▶ **Document excerpt**:
--------------------
After a busy couple of days, I am taking a little breather on the basis that I may as well stay at work to go to the service over the road at 7p.m. rather than go home and come back again.
It struck me the other day, as I approach my sixth Easter at the Gathering Place, I have been here almost as long now as I was at Dibley. There I saw six Easters and five Christmases during the 5.75 years I was with them. Now I have seen six Christmases and am approaching my sixth Easter in the 5.5 years I've been here.
I think what struck me is that I am moving into metaphorically new territory - I pretty much know what a six year pastorate looks like, and I can recall how a nine-month notice period was employed to try to help a congregation transition. Now, despite the occasional bad day or tough week, I feel settled and there is no hint or sense of a time to move on... the balance of my sixth year will be 'more of the same'.
In one way that's good: feeling settled, still being sure this is where I am meant to be, means that I can think longer term, start to imagine our next steps if the journey we feel we are being called to comes to fruition (it will be exciting and a tad scary). In another way it is challenging - longer ministry means revisiting themes and ideas that we have already explored, entering new iterations of cycles of learning and growing. Knowing each other quite well, there is no pretence and nowhere to hide! I am beginning to realise that I need to think about carefully what the next five years might look like, what God might have in store for us.
Year one here was really exicting, a time getting to know each other and beginning to dream what the future might look like. By the time year two began all that had been turned on its head as we journeyed together through my cancer treatment. The subsequent three years have seen lots of good things - folk coming into membership or being baptised, weddings, infant blessings, our continued involvement in the West End Festival and participation in the More Than Gold outreach of the Glasgow 2014 Commonwealth Games. Overall, I think the church is in good health and good heart, and though for sure we have our moments, I remain very happy to be here. In August it will be five years since my cancer diagnosis, five years since I learned what fear really is, five years since I dared to look too far ahead. Now, I know what nearly five years post cancer diagnosis feels like, and know that, whilst certainty never returns, it is now safe enough for me to think a bit longer term, and to work towards a future after I have moved on or been 'called home'.
--------------------
▶ **Supplied data**:
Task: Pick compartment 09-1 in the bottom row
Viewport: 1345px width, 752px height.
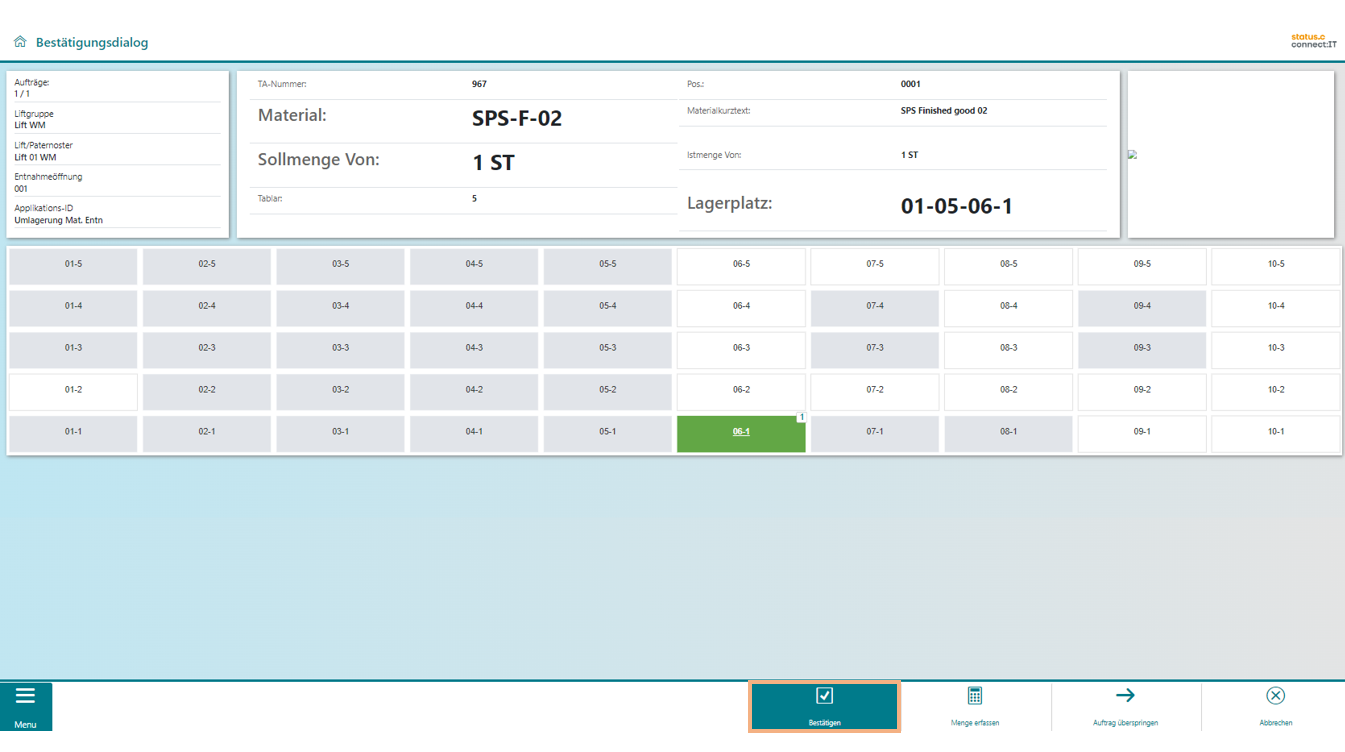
--------------------
▶ **What to produce**:
Pick up the reflection on ministry at the Gathering Place after its last sentence and continue it. The listing stands apart from the reflection on ministry at the Gathering Place and should be treated as separate material.

▶ **Result of the task**:
My first preach here was Low Sunday 2009, which was at the end of April, but that makes Easter very much a signifcant point in my personal calendar. This year on Low Sunday I will be taking the day off and resting after a busy Easter season. Six years on from that first visit and the sense that this was almost certainly where God wanted me, I am as glad to be here as I was then - and a darned sight less nervous!
And Dibley? Six years on they have excelled themselves - calling a half-time minister and opening a community coffee shop/mission centre in their village. At the moment life is very tough for them, their minister is very ill and sadly the outlook is far from good. They are very much in my thoughts and prayers as they face another huge challenge and, quite possibly, more major changes in the near future. I remain proud of them and grateful for all they taught me.
Back in the day, one of my lay preachers in Dibley used to have a favourite expression, "we don't know what the future holds, but we know who holds the future". It's as well we can't know what the future holds, because if we did we wouldn't savour the present. And it's as well to know that the future, just like the present, is in God's safe-keeping, whatever it may bring our way.